====== EXTRACTED ENTRIES

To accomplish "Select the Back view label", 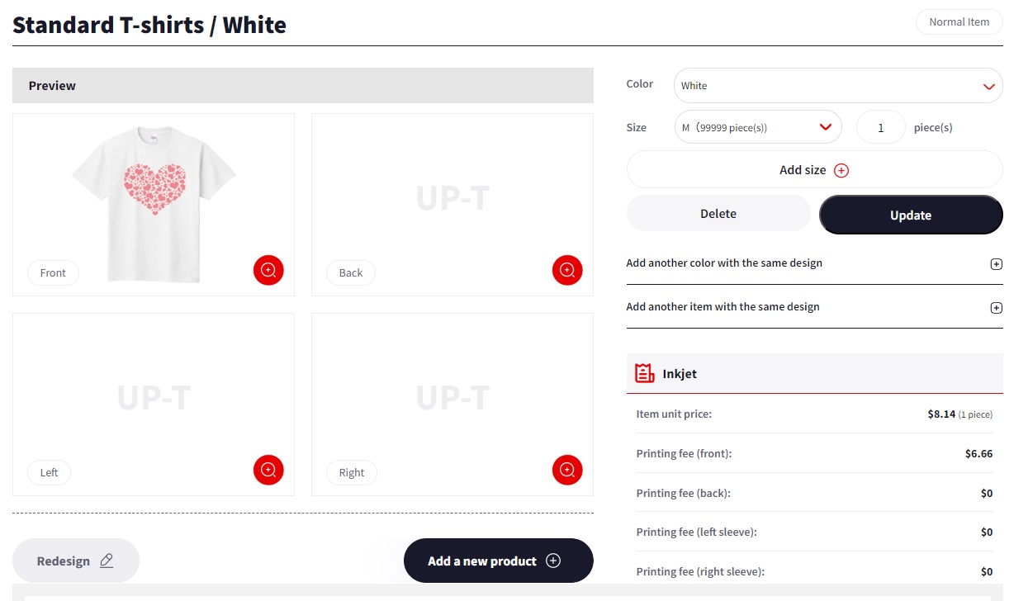I will pos(351,273).
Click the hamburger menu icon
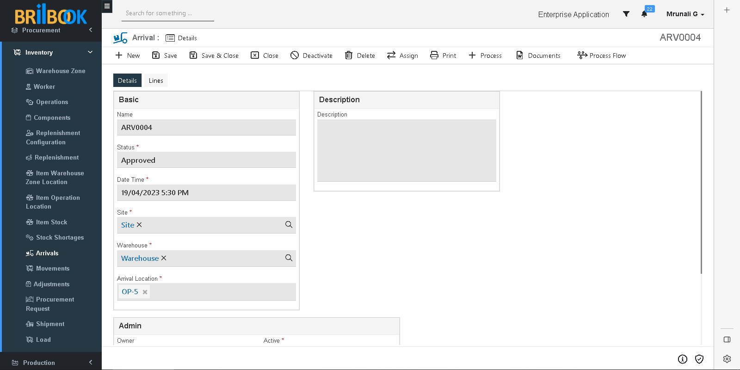The height and width of the screenshot is (370, 740). click(107, 6)
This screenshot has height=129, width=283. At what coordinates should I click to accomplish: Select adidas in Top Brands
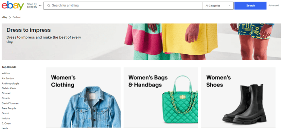pos(6,73)
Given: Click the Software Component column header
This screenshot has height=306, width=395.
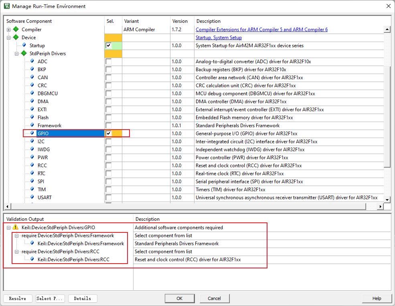Looking at the screenshot, I should coord(29,21).
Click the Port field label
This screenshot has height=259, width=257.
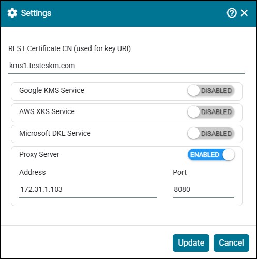[179, 172]
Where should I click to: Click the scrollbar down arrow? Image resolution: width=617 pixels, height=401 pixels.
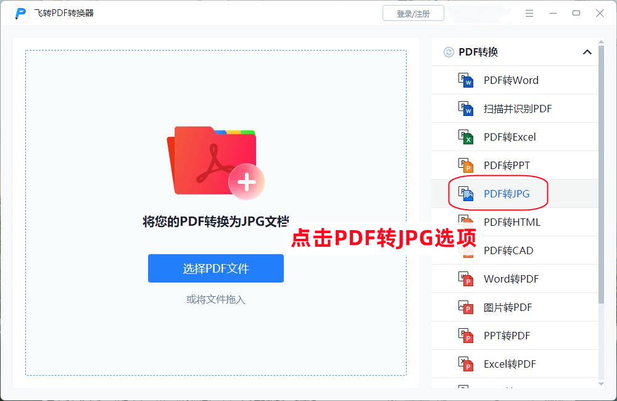click(x=601, y=384)
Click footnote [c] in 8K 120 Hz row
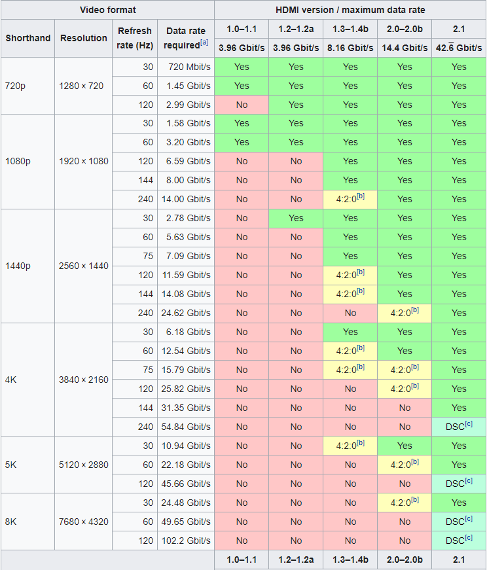This screenshot has width=487, height=570. point(469,538)
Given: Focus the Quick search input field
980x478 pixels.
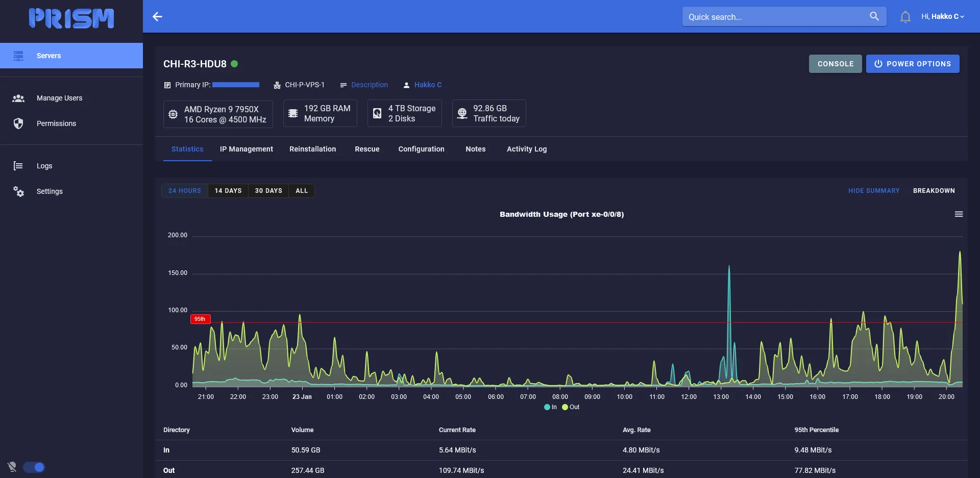Looking at the screenshot, I should click(773, 17).
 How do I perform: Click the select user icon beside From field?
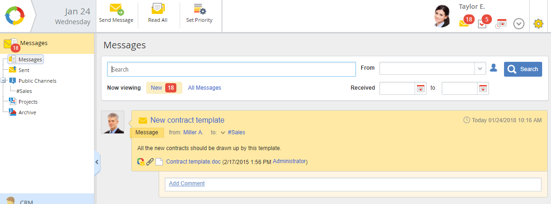[x=494, y=68]
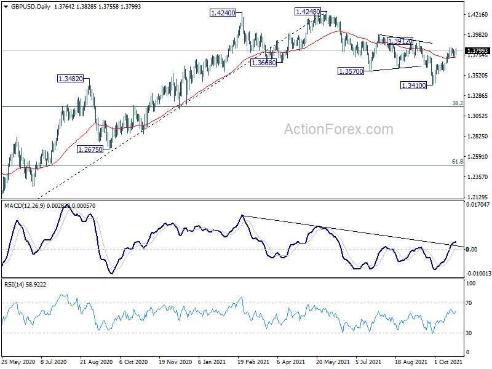Select the 38.2 Fibonacci level label
Screen dimensions: 492x369
[457, 103]
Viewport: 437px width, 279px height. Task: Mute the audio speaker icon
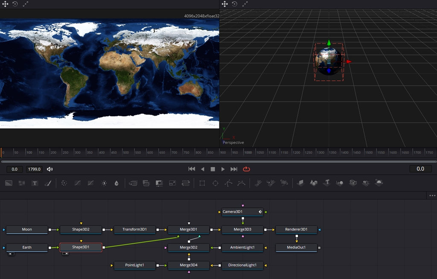(x=50, y=169)
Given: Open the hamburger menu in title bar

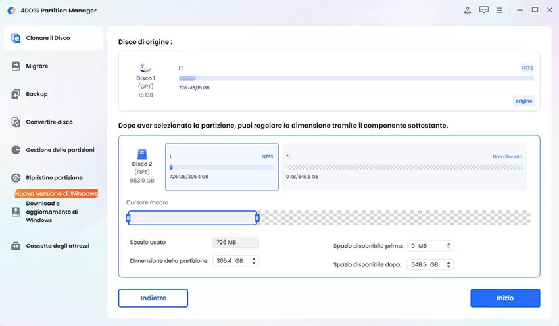Looking at the screenshot, I should [x=500, y=10].
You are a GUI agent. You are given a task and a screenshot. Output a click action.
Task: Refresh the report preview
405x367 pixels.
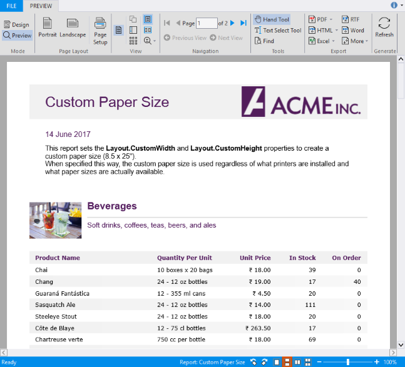pos(384,28)
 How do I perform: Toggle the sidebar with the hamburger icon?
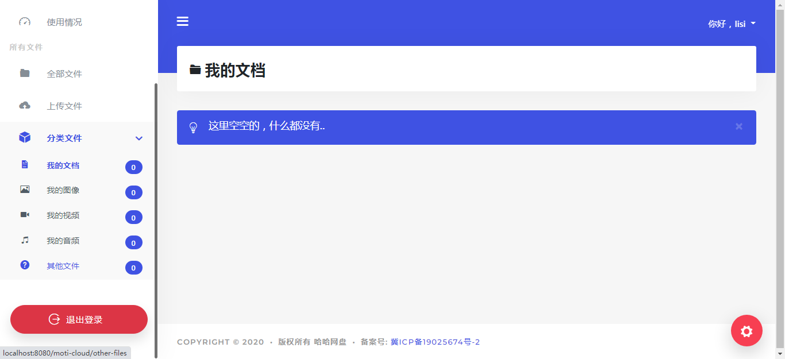pos(182,21)
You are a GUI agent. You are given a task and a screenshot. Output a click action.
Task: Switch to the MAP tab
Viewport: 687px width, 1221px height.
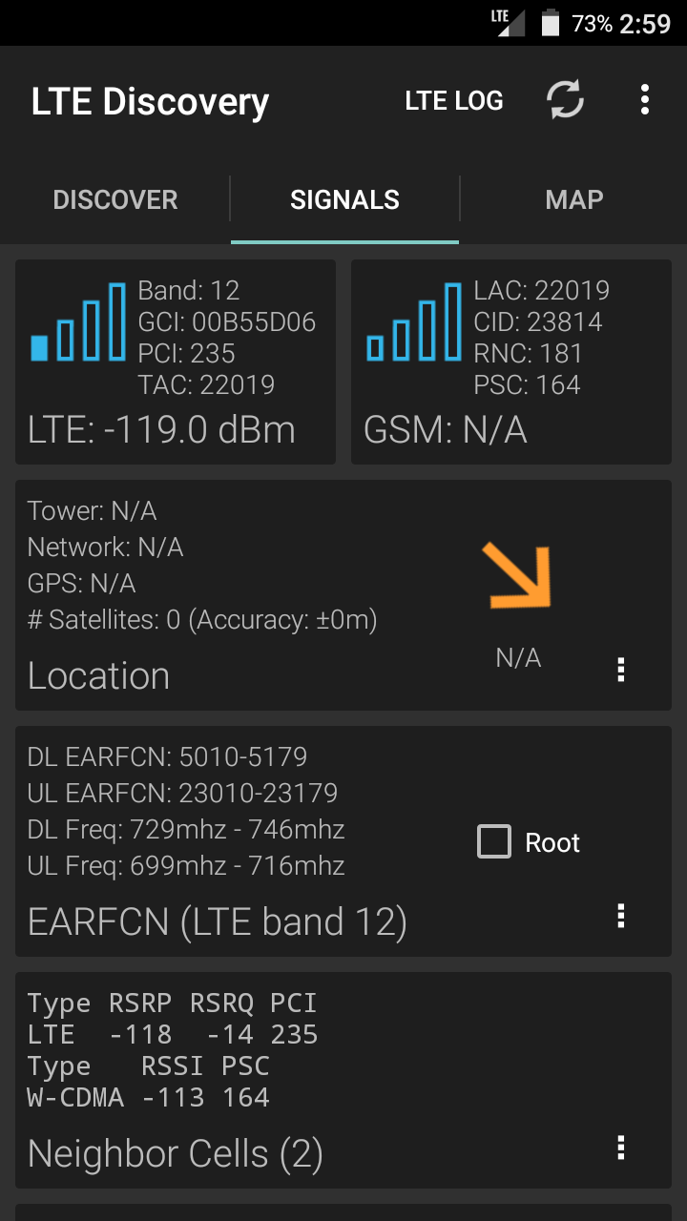tap(573, 199)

============

* WORK REQUEST
Please set down, word for word, the lines starting at the line that holds "This screenshot has height=306, width=395." and running to the end of the listing, with no pictures.

* ANSWER SECTION
This screenshot has height=306, width=395.
Looking at the screenshot, I should coord(29,21).
Click the Port field label
This screenshot has height=259, width=257.
[179, 172]
Where should I click to: Click the scrollbar down arrow? Image resolution: width=617 pixels, height=401 pixels.
click(x=601, y=384)
Click footnote [c] in 8K 120 Hz row
This screenshot has width=487, height=570. point(469,538)
Given: Focus the Quick search input field
980x478 pixels.
Looking at the screenshot, I should click(773, 17).
 How do I perform: Click the select user icon beside From field?
[x=494, y=68]
Select the 38.2 Fibonacci level label
Screen dimensions: 492x369
[457, 103]
Viewport: 437px width, 279px height. Task: Mute the audio speaker icon
(x=50, y=169)
Given: Open the hamburger menu in title bar

Looking at the screenshot, I should [x=500, y=10].
You are a GUI agent. You are given a task and a screenshot. Output a click action.
Task: Refresh the report preview
405x367 pixels.
pos(384,28)
 How do I perform: Toggle the sidebar with the hamburger icon?
pos(182,21)
You are a GUI agent. You are given a task and a screenshot. Output a click action.
Task: Switch to the MAP tab
Viewport: 687px width, 1221px height.
tap(573, 199)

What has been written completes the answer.